When you look at games like an analyst or an investor, you leave out certain big things that are harder to quantify. One of which is the fact that Amplitude was one of the best rhythm games ever made. The lack of easy hook meant that the game could be a purely figurative experience, you could simply become a part of the music inside this beautiful landscape. You weren't yourself, you weren't a guitarist, you just existed inside the song.
The fact the player had to juggle not only multiple "lanes" inside each song provided a challenge that could get much more challenging, and in some ways more engrossing, than what we saw in Rock Band.
You not only had to nail each button press, but also think about moving from lane to lane to "construct" each of these songs. It's not as immediately gratifying and "cool" as pretending to play a plastic guitar, but it allowed the player to lose all sense of time and perspective.
The state of flow one enters during a good round of Amplitude, once you understand what the game is and what it's trying to do, is amazing. It's an experience that hasn't been replicated in any games since, which is why physical copies of the game on the PlayStation 2 are such treasured parts of almost any collection of rhythm games.
Harmonix used to test Rock Band on drunk players, to make sure the game was understandable in an inebriated state. Amplitude rewarded a more intimate approach and longer sessions, where one player put on headphones and got lost inside the music.
If Rock Band gave everyone implicit permission to become an extrovert, Amplitude was a game that proudly embraced the play styles of introvert, and in some ways mirrored the idea of a long DJ in a small room somewhere mixing records. Rock Band and Dance Central allow you to project outward, while Amplitude is a journey that asks you to look inward. It may not be marketable, but it's damned rewarding.
The game may not have mainstream names, but this new version benefits from a well-known group of talented composers who create music for video games. Things began to heat up; you can see the push begin on the chart embedded above, courtesy of Kicktraq. When things began to look dire, the fans and industry came running.
Harmonix has even tried to bring the formula back with Rock Band Blitz, complete with big-name songs and Rock Band branding. It was a fun game, but it felt like an experience that straddled two very different goals. Fans of the original don't want a few of those ideas inside a Rock Band game, they want the real deal.
"Amplitude is a game we're dying to make," Rigopulos told Gamaustra. "In some respects, I think Amplitude is the best game Harmonix has ever made. There's powerful chemistry in this game, and almost no one in the world has ever heard of it or played it, which we view as tragic."
"On the other hand, the first title was not commercially successful, which makes it a very difficult game to get funded through traditional means," he continued. "We really haven't been able to find a publisher financing option for this project, and it's too expensive to do ourselves."

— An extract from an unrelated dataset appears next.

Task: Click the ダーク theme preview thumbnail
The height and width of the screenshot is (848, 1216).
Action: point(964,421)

"Amplitude, more than almost any game we've ever made, really did rely on audiovisual synchronization. You know, Rock Band, Guitar Hero and Dance Central, there's a lot of stuff happening to the music," creative lead Ryan Lesser told Polygon.

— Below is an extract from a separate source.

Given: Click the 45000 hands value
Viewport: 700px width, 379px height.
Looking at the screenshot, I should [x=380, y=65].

The games still enjoy a loud, dedicated following, but from a relatively small number of people.
"But Amplitude takes place in a sort of cyberspace that comes completely alive with the music. So having the new hardware will allow us to do even more of that than we ever have before." That sense of visual freedom is part of what made the original Amplitude so special, yet so hard to market.

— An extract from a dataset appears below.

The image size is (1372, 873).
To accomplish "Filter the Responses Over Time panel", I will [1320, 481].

It's not surprising that the road has been challenging. The amount they're asking for is high for Kickstarter, but low relative to the budgets of the sort of game they're trying to make. A game that is hard to pitch, hard to sell and tricky to explain to non-fans. A game that doesn't benefit from a huge built-in audience.
They're trying to make a sequel to a masterpiece, and who the hell ever claimed that was supposed to be easy?